七月十六日、梅雨明け間近の空には真夏の太陽が照りつけていました。

“ap bank fes”数年前から、掛川のリゾート施設「つま恋」で行われている音楽のイベントです。三日間行われるイベントの参加者は八万人超、一週間程前から会場準備が始まり、リハーサルの音が響きます。

つま恋から数キロ離れた我が家にもドラムの音が届き、『いつか必ず行ってみたい』毎年思っていたそのイベントに、今年娘と行って来ました。

シャトルバス乗り場になっているJR掛川駅周辺はいつもの風景とは異なり、派手な装いの若者達で溢れ、バスを待つ長蛇の列。つま恋に入ってからも周囲は若者だらけで、なんだか来る場所を間違えてしまった感じでした。

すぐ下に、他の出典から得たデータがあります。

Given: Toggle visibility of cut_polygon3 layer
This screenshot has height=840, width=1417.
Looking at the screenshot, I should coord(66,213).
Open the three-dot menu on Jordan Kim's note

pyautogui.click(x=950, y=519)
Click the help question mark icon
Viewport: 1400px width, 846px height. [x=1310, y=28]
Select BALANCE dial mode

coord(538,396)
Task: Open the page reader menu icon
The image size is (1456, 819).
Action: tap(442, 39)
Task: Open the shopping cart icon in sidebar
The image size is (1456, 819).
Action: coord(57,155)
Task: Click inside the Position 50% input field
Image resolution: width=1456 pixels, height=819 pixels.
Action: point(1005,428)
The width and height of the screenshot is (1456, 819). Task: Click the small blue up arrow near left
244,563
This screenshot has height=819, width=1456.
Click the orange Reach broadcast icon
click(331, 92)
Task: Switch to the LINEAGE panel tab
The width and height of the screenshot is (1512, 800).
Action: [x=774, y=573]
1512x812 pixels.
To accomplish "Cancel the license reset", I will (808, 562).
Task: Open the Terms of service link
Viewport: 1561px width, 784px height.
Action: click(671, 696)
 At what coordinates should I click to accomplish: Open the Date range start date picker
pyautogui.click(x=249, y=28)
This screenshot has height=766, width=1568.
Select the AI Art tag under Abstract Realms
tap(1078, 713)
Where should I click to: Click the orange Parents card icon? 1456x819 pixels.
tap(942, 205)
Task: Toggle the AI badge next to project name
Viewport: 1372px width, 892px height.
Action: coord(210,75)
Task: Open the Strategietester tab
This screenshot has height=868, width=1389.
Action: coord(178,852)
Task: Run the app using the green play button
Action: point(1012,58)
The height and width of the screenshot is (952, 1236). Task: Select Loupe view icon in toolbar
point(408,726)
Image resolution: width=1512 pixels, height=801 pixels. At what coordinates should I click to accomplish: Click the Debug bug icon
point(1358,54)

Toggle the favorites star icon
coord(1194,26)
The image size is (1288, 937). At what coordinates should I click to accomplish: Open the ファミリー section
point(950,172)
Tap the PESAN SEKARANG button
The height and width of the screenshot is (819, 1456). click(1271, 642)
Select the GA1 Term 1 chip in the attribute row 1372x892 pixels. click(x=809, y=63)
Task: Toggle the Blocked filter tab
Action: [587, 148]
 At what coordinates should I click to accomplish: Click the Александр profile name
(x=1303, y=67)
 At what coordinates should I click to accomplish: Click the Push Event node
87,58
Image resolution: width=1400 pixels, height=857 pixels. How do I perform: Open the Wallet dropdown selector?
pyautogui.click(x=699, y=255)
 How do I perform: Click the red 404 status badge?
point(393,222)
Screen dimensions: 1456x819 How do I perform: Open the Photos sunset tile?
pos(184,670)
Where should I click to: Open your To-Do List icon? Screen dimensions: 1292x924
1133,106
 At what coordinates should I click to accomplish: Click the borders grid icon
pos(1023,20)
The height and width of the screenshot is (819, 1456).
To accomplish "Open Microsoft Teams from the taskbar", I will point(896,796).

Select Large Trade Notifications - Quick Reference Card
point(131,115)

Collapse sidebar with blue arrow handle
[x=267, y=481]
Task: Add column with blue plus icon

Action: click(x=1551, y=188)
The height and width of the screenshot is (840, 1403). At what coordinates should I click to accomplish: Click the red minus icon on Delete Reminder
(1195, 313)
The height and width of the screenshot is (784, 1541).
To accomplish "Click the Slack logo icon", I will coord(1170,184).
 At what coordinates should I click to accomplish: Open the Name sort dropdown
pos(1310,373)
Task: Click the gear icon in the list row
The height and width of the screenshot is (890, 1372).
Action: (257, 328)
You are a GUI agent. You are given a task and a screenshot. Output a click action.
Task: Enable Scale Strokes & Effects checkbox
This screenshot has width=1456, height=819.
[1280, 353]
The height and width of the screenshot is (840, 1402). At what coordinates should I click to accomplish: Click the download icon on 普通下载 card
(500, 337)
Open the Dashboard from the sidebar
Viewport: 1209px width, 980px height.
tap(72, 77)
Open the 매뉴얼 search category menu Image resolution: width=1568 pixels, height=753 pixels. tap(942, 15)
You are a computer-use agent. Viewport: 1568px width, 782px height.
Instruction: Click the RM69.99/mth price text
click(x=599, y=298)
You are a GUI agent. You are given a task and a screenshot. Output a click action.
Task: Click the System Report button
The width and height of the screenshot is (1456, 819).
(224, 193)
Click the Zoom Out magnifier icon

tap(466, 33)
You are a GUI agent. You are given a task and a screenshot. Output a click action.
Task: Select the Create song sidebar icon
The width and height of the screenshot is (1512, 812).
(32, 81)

正午になりお目当てのライブが開幕です。Mrチルドレンの桜井さんがステージに登場すると会場のボルテージは上がり、クリスタルケイ、ジュジュ、ゴスペラーズとパワフルなステージが繰り広げられます。

四時近くになって、私が一番楽しみにしていた“小田さん”(小田和正)登場!少しだけ西に傾いた太陽が立ち見ゾーンの芝生に容赦なく照りつけ、ステージの小田さんも思わず「こんなに暑いと思わなかった」と言っていました。

 

六十才を過ぎているとは思えない高音で聴衆を魅了します。豆つぶ程の小田さんとスクリーンの小田さんを見比べながら一緒に歌い踊り、夢の様な時間はあっという間に過ぎて、ラストステージはミスチル。

その頃になると立ち見ゾーンは超満員。大きく拍手をしようとすれば隣の人とぶつかりそうになります。炎天下六時間以上立ちっ放しで、少々疲れ気味の私とは違い、周囲の若者は飛び跳ねています。終了間際、今日の出演者がステージに勢揃いすると、会場の熱気は最高潮に達し喚声が飛び交います。

暮れかけた空に花火が打ち上がり、再会を約束してライブは終わりました。

帰りのシャトルバスの中で、同世代と思われる女性から「立ち見ゾーンで大丈夫でしたか?」と声を掛けられました。(立ち見ゾーンの後方に、座って見られる「ゆったりゾーン」があり、スタッフから色の違うブレスレットを巻いてもらって入場します)「はい、大丈夫です」と言ってはみたものの、次の機会には「ゆったりゾーン」にしようと思った私。

小田さんの歌と、初めて見た桜井さんの爽やかさに大満足の一日でした。